Working during holidays? Yes, but…
The numbers show general satisfaction with work-life balance due to the freedom of choice that has become part of it. We do not mind reading emails during the weekend or holidays if this means we get to pick those holidays freely.
A large majority of employers proved to be very lenient in this regard. Assessing the level of flexibility on issues such as working hours, work location and leave periods, the survey illustrated the greatest freedom in determining the latter. Choosing our own working location proved to be the most difficult, which is understandable as this is more closely related to the type of work performed.
Employers’ flexibility in terms of …
A win-win scenario
It should come as no surprise that employer flexibility determines employee satisfaction levels for work-life balance. What is more, satisfaction and engagement rates are booming amongst employees who are satisfied with their work-life balance, and they are also less inclined to change jobs. Thus, both employers and employees seem to profit from the beneficial effects of this sense of balance between work and private time.
The impact a good work-life balance has on employees
“We are still seeing work environments in which a great deal of change is needed to be able to provide that flexibility.”
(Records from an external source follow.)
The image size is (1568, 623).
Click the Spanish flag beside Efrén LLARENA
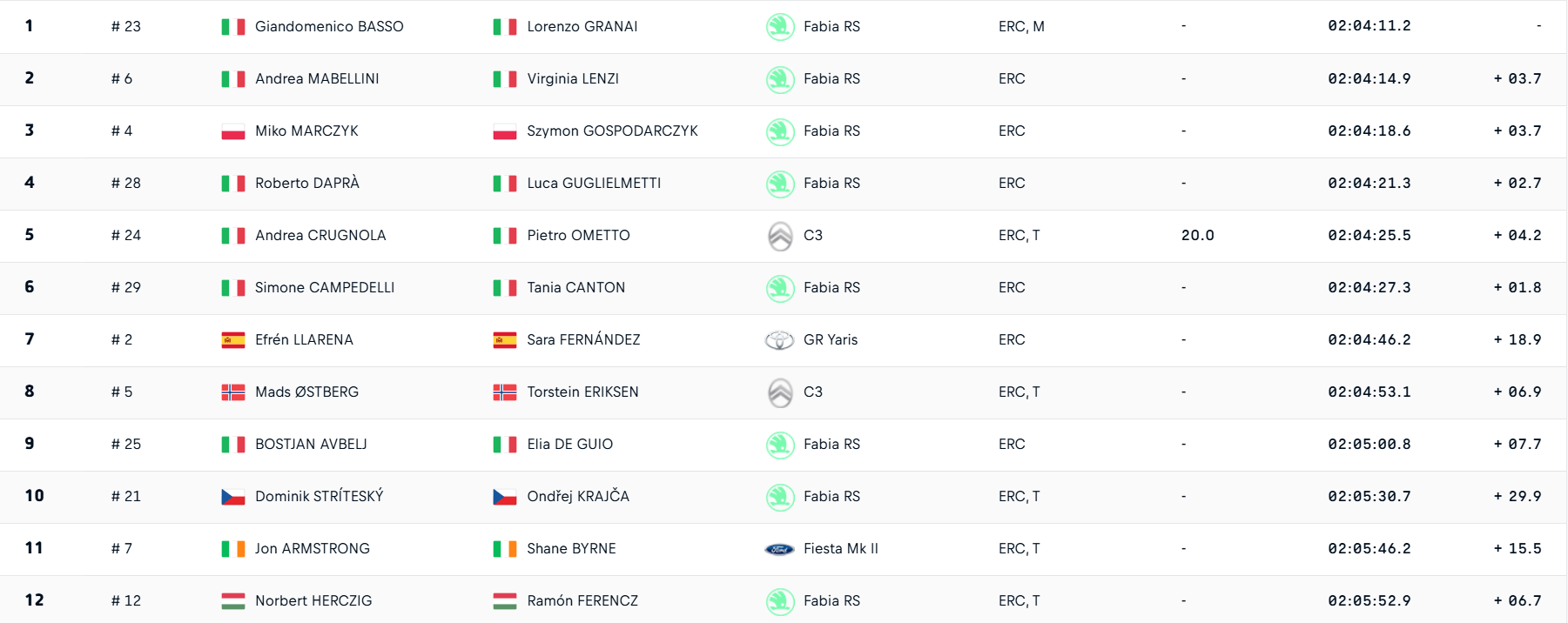pos(233,340)
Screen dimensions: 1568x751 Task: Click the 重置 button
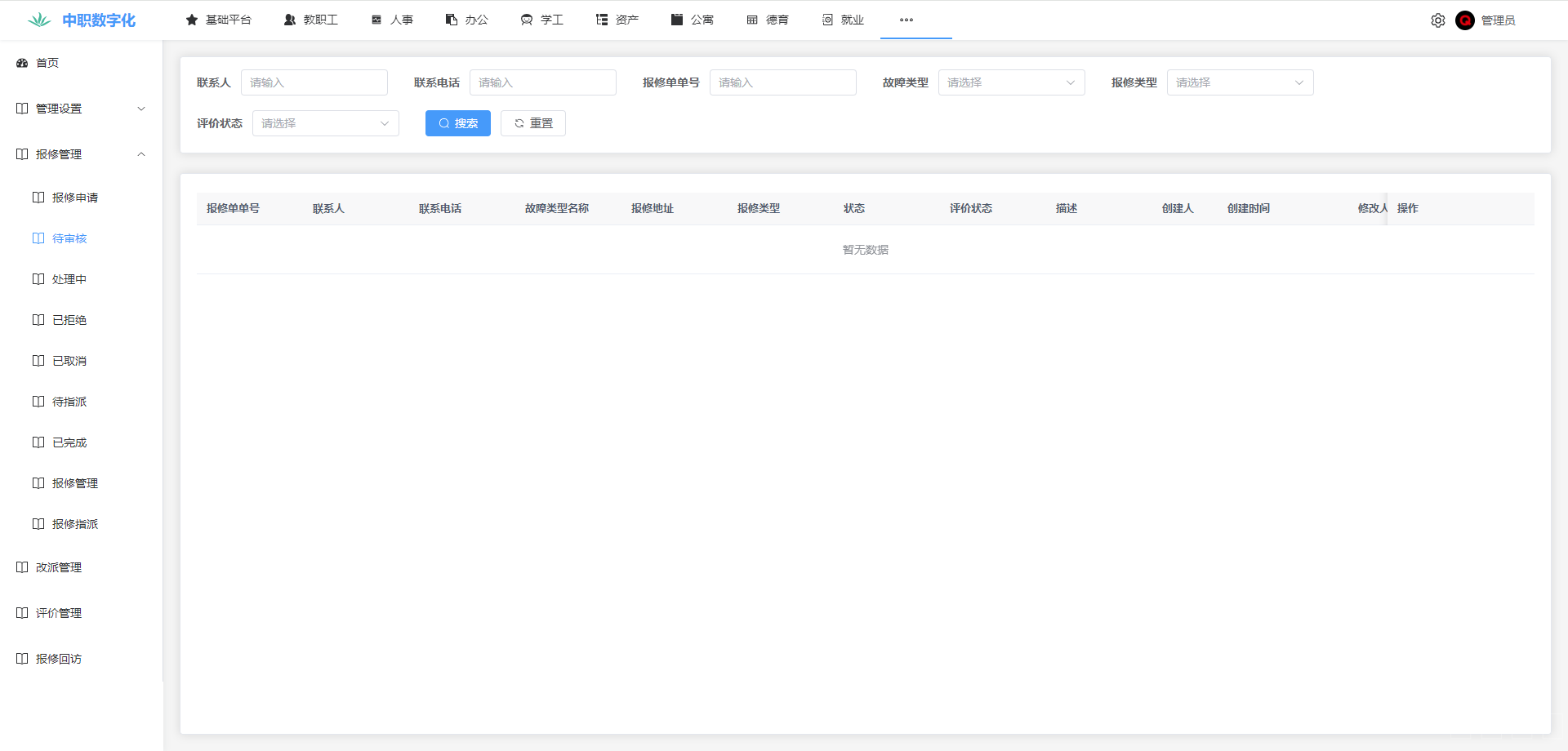click(x=532, y=123)
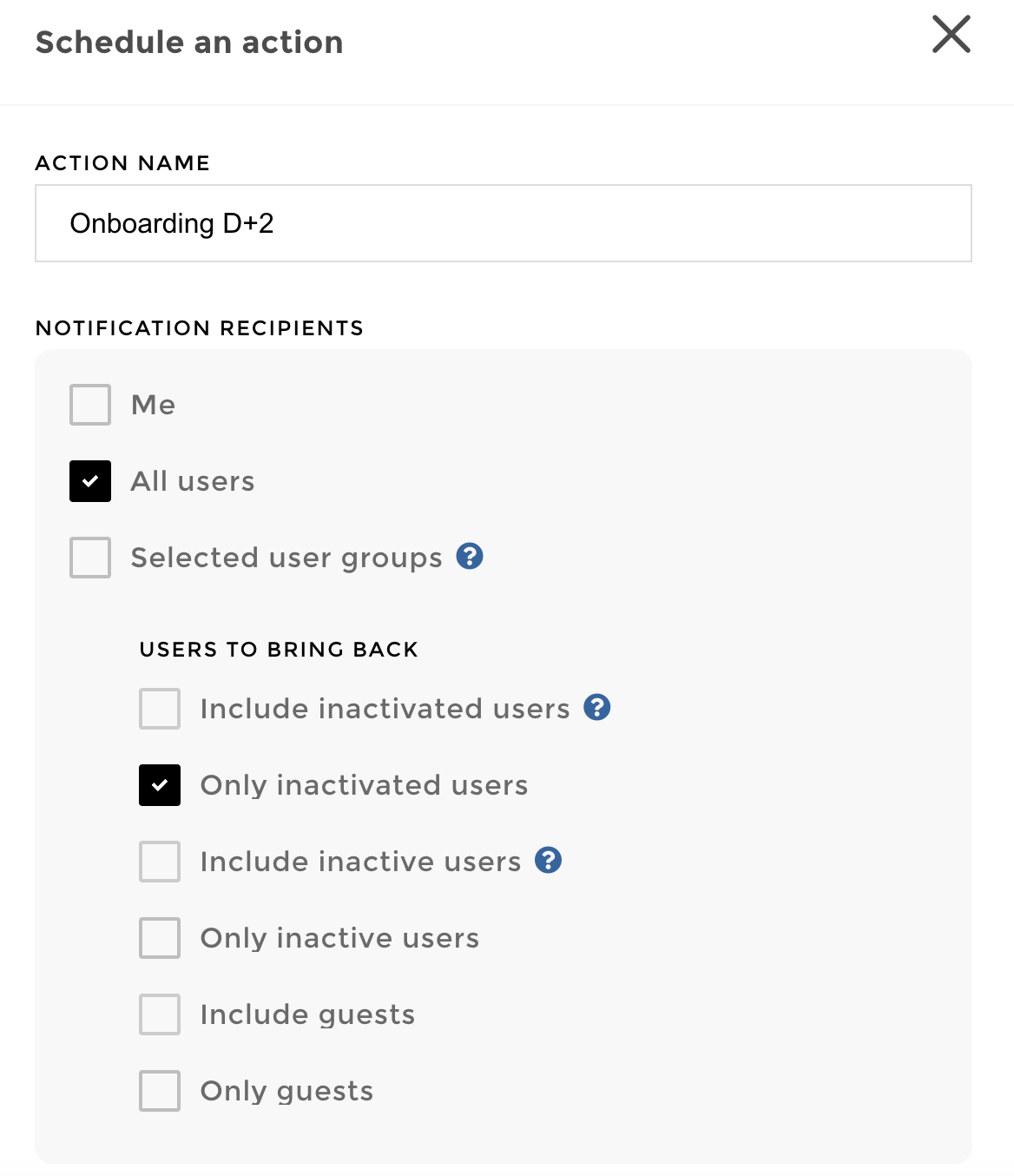Click the question mark next to Include inactivated users
1014x1176 pixels.
(x=596, y=707)
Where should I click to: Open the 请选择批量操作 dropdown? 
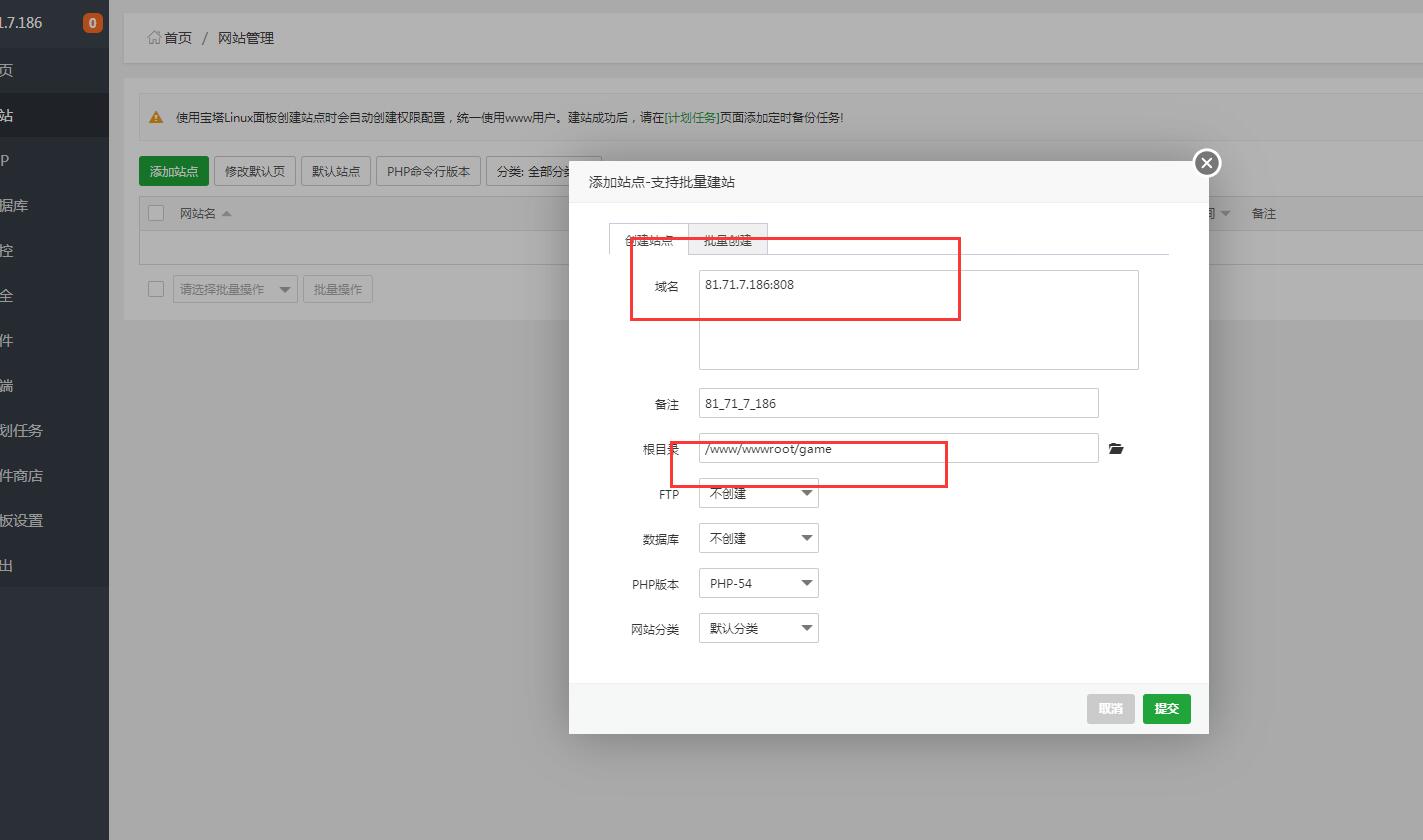click(x=235, y=289)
– Hilde Haems, Chief HR Officer at SD Worx
Hilde Haems, Chief HR Officer at SD Worx Group, welcomes this recent work-life blend but emphasises that it should remain a personal choice: “The figures show that most employees do not have a problem with doing some work during their leisure time. Of course, the aim is not to get the pendulum to swing in the other direction either. A good balance is key.”
However, it is important for employers to be responsive to the needs of their employees. “We are still seeing work environments in which a great deal of change is needed to be able to provide that flexibility, whilst in others, too much flexibility has become a reason for concern”, says Hilde Haems. It is within this context that demands for the right to disconnect, no-email Friday or 30-hour weeks are becoming more and more visible.
About the survey
The Europe LTD survey polls participants on 100 work-related aspects relevant to employee satisfaction, motivation, involvement and engagement. SD Worx surveyed 5,000 employees across Belgium, Germany, France, the Netherlands, Austria and the United Kingdom. The sample is representative of specific local labour markets, with the same composition regarding statute, gender, region, work regime, language, education level and organisation size as that of the active labour population in the countries concerned.